Directions for this task: Write out the lines below exactly, beginning at the one with "At what coordinates should I click to accomplish: Check" and stopping after the one with "Click the Comments button"; the pictures are not copied.

Information given:
________________________________________

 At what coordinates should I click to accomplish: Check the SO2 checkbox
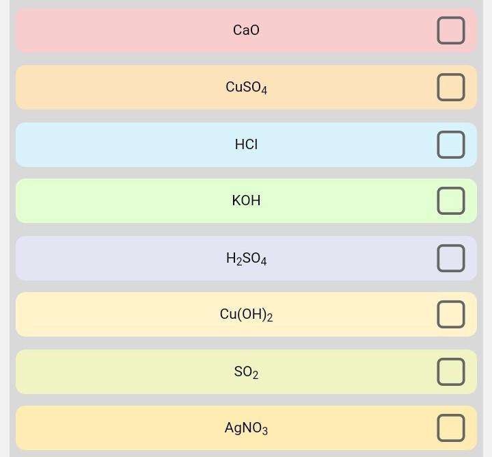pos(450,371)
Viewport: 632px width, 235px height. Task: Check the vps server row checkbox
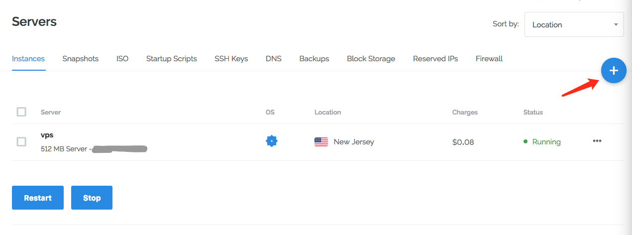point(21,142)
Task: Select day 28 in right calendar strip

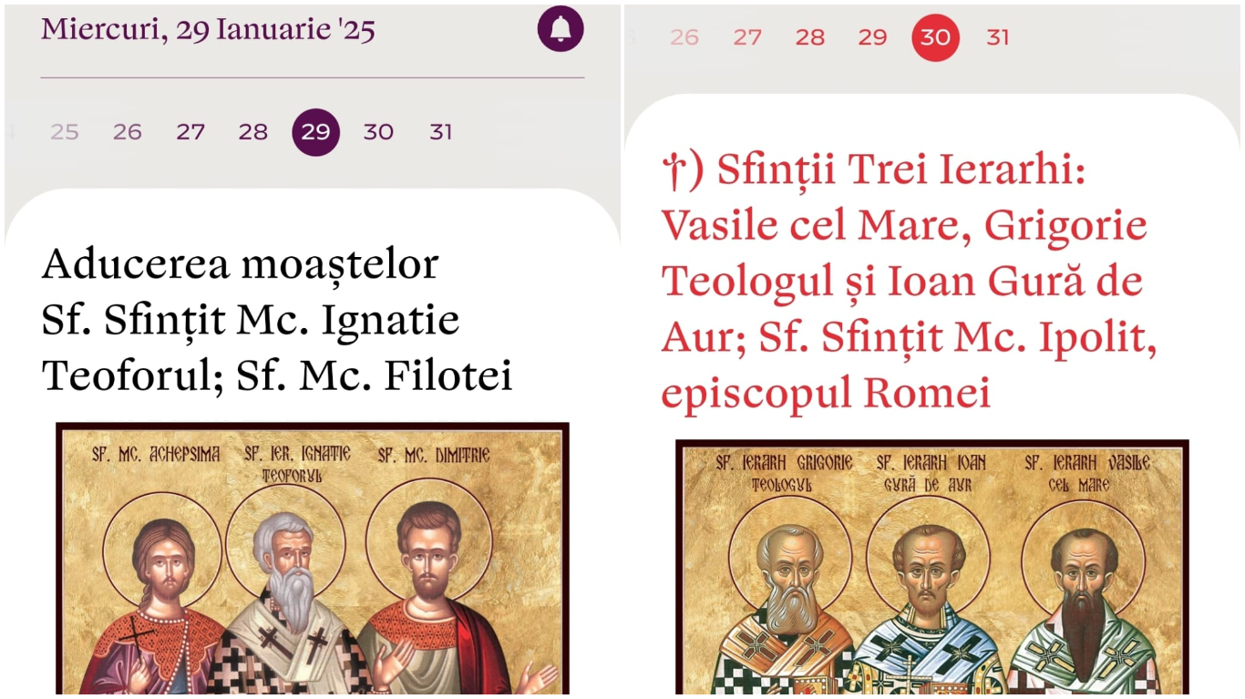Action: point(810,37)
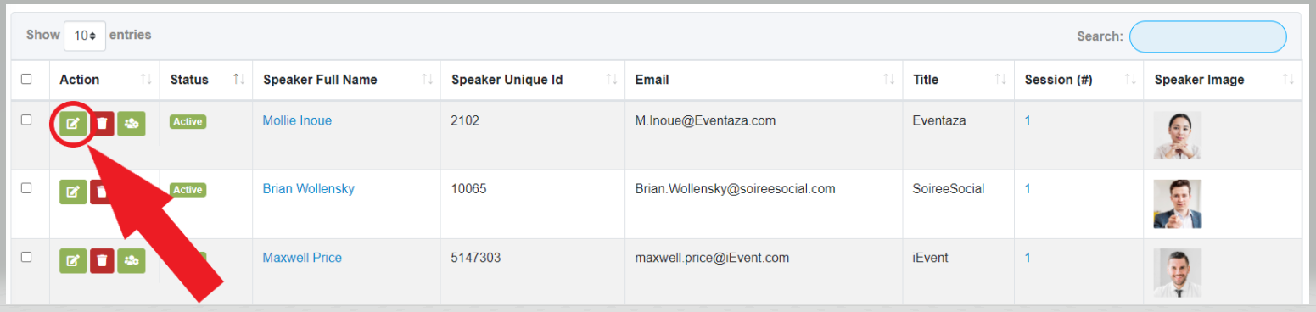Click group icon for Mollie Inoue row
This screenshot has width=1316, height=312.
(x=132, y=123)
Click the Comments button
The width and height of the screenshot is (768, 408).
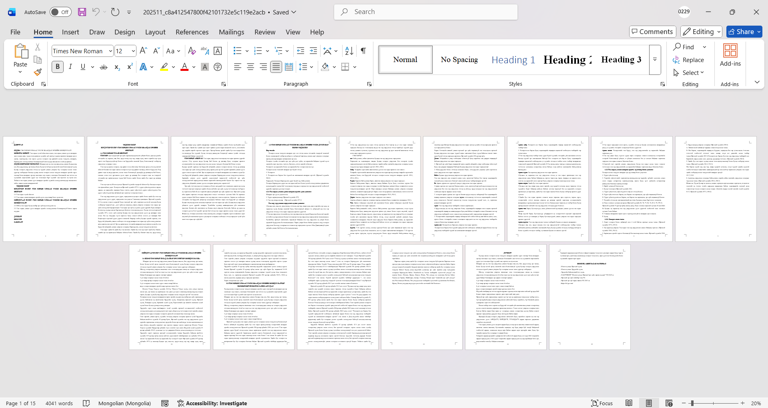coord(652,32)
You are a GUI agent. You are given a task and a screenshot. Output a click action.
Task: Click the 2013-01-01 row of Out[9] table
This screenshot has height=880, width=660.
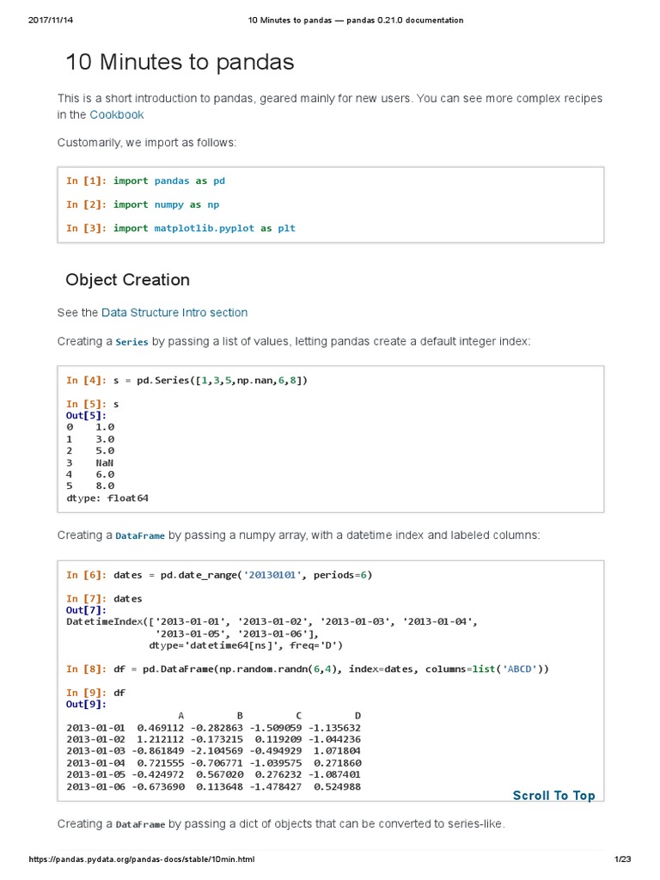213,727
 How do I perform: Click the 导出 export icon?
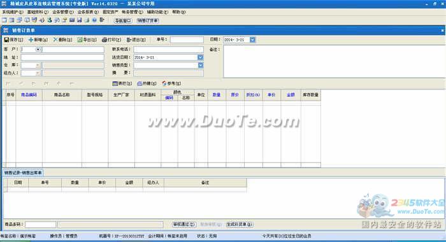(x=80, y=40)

________________________________________

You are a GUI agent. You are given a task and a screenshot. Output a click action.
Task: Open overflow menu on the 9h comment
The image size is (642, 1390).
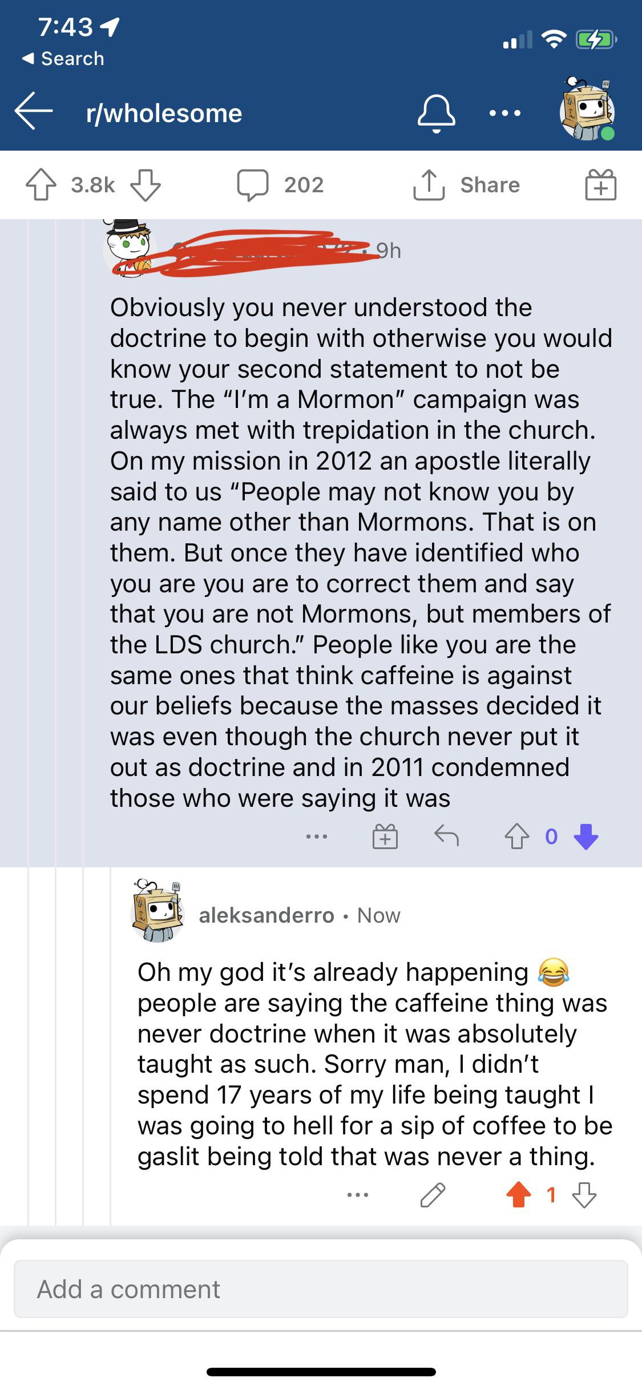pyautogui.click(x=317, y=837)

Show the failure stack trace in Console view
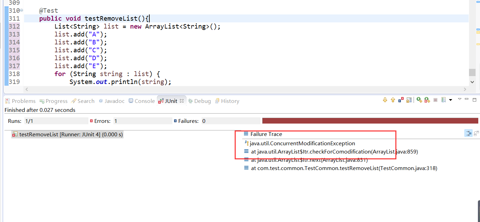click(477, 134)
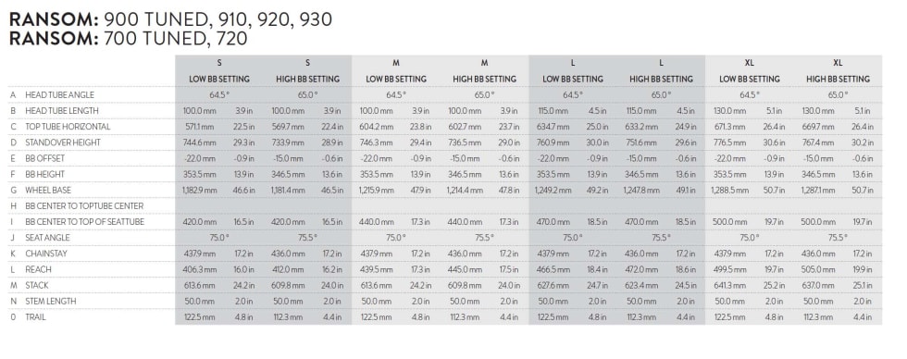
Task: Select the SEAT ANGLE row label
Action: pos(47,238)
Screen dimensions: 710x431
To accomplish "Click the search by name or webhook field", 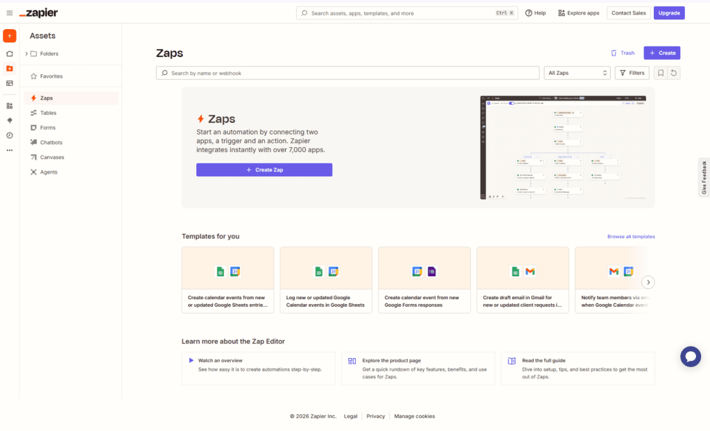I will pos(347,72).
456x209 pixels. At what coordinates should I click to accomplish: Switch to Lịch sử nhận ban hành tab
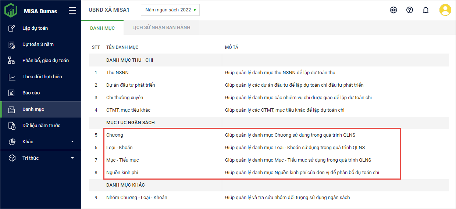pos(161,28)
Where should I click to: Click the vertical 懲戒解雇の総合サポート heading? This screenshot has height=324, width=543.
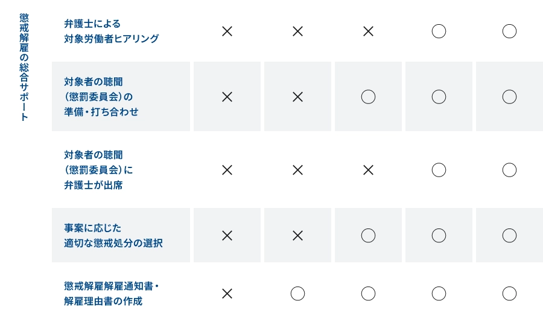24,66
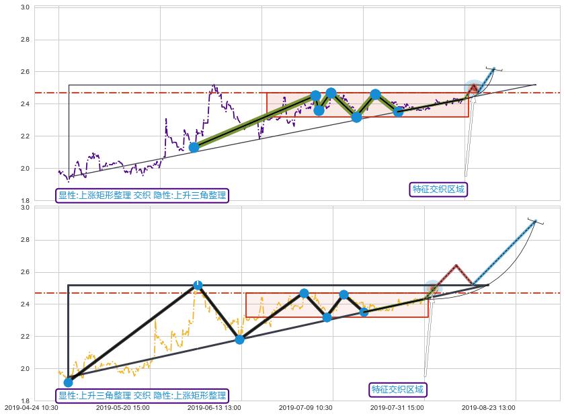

________________________________________

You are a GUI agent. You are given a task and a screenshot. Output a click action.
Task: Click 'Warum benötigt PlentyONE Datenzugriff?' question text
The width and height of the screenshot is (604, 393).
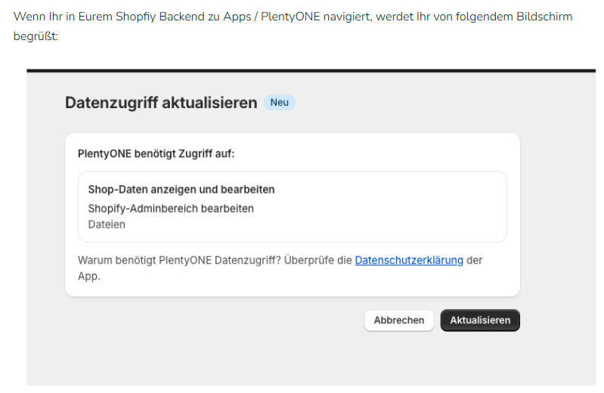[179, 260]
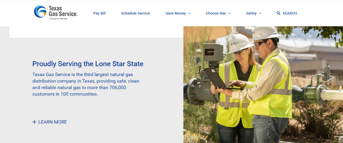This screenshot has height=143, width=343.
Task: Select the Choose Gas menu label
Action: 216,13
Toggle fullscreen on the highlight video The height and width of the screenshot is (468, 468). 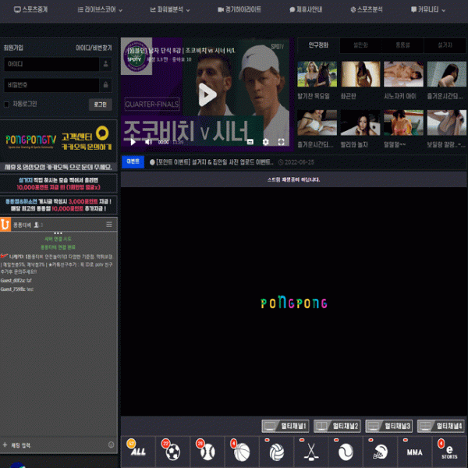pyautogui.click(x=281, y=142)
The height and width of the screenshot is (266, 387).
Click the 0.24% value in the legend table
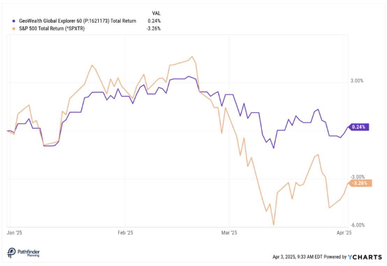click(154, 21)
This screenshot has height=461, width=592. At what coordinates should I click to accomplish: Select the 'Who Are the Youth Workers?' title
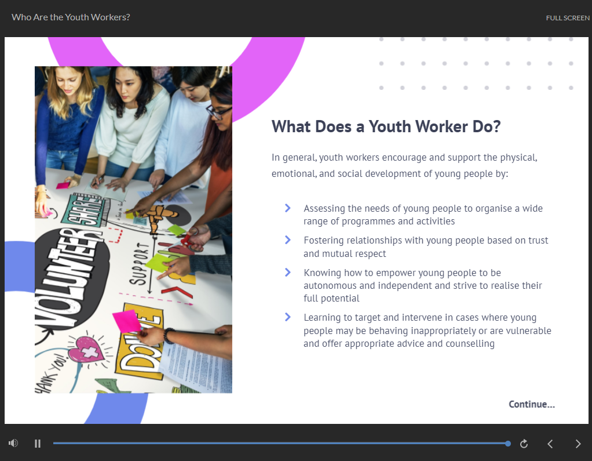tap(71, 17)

________________________________________

Reply:
 At what coordinates should I click to accomplish: Check the SO2 checkbox
pos(450,371)
Viewport: 632px width, 235px height. Task: Check the vps server row checkbox
point(21,142)
Task: Select day 28 in right calendar strip

Action: point(810,37)
Click group icon for Mollie Inoue row
This screenshot has width=1316, height=312.
(x=132, y=123)
Click the Comments button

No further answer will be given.